BEGIN

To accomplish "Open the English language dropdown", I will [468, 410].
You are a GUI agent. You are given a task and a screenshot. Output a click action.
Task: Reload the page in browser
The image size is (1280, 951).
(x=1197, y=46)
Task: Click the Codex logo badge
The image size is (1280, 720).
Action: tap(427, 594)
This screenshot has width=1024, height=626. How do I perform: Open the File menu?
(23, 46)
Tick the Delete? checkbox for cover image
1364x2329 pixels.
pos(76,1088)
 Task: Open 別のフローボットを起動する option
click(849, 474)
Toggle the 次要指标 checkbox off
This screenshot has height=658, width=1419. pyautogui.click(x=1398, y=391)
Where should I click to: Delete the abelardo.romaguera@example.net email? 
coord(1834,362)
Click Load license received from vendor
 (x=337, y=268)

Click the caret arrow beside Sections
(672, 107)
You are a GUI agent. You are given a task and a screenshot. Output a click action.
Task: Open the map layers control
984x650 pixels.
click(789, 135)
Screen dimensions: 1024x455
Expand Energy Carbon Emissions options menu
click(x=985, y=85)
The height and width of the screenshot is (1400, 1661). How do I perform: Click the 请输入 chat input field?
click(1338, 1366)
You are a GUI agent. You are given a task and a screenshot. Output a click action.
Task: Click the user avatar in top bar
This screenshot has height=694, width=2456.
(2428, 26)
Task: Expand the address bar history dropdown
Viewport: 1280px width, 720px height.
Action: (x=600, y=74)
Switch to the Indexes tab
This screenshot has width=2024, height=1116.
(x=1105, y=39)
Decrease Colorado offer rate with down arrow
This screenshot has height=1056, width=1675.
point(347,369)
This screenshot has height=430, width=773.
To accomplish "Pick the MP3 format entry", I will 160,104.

END

- [EXERCISE BRIEF]
Search the data for the string "will" and copy out every line where it is found.

- [OUTPUT FOR THIS EXERCISE]
To accomplish "Open the English language dropdown", I will [468, 410].
To accomplish "Pick the MP3 format entry", I will 160,104.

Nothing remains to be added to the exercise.